A complete meta file will help us notice possible errors before officially publishing the results (for example unexpectedly large difference in performance between development and evaluation set) and allow contacting the authors in case we consider it necessary. Please note that task organizers may ask you to update the meta file after the challenge submission deadline.
See the example meta files below for each baseline system.

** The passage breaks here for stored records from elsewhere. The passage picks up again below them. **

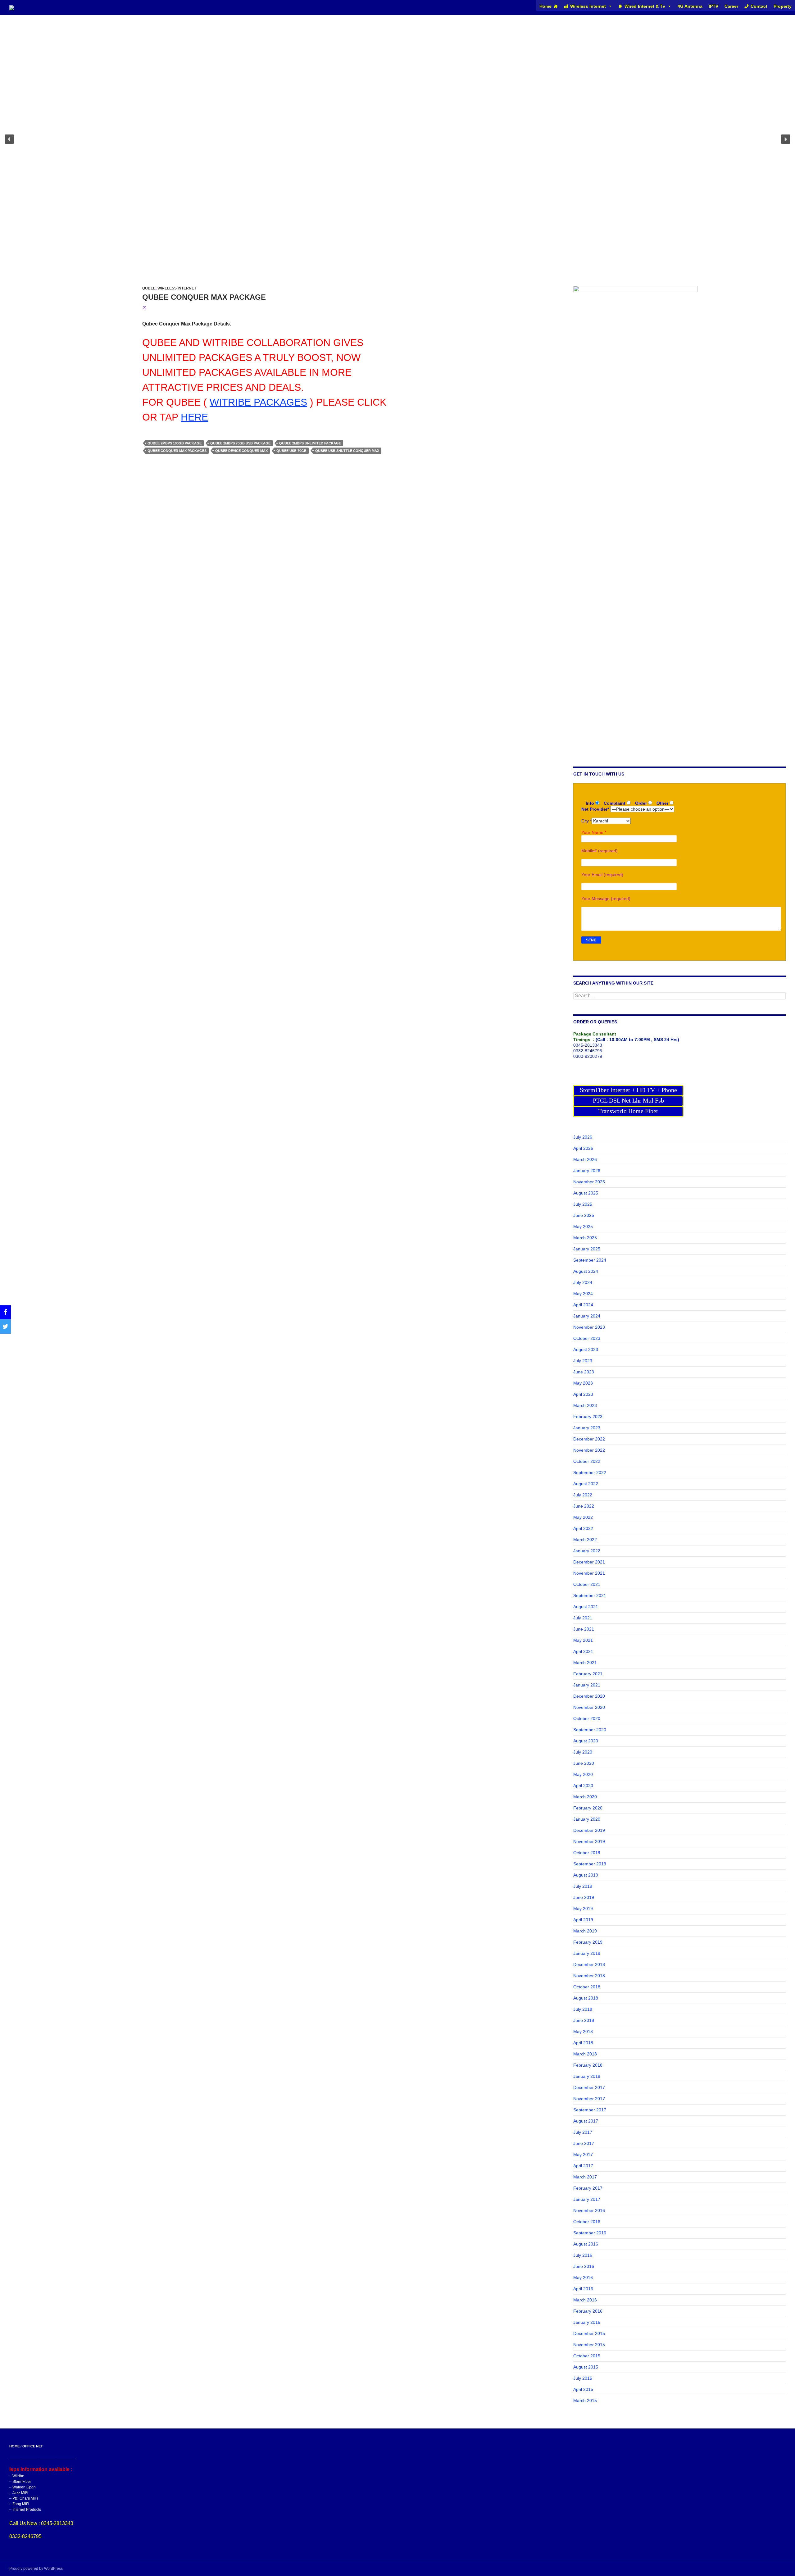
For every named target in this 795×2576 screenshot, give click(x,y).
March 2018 (585, 2053)
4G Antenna (690, 6)
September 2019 (589, 1863)
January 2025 (586, 1248)
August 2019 (585, 1875)
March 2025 (585, 1237)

These examples are also available in the example submission package. Meta file structure is mostly the same for all tasks, only the metrics collected in results->development_dataset
-section differ per challenge task.
Example meta information file for Task 1 baseline system task1/Martin_TAU_task1_1/Martin_TAU_task1_1.meta.yaml
:
# Submission information
submission:
# Submission label
# Label is used to index submissions.
# Generate your label following way to avoid
# overlapping codes among submissions:
# [Last name of corresponding author]_[Abbreviation of institute of the corresponding author]_task[task number]_[index number of your submission (1-4)]
label: Martin_TAU_task1_1
# Submission name
# This name will be used in the results tables when space permits
name: DCASE2022 baseline system
# Submission name abbreviated
# This abbreviated name will be used in the results table when space is tight.
# Use maximum 10 characters.
abbreviation: Baseline
# Authors of the submitted system. Mark authors in
# the order you want them to appear in submission lists.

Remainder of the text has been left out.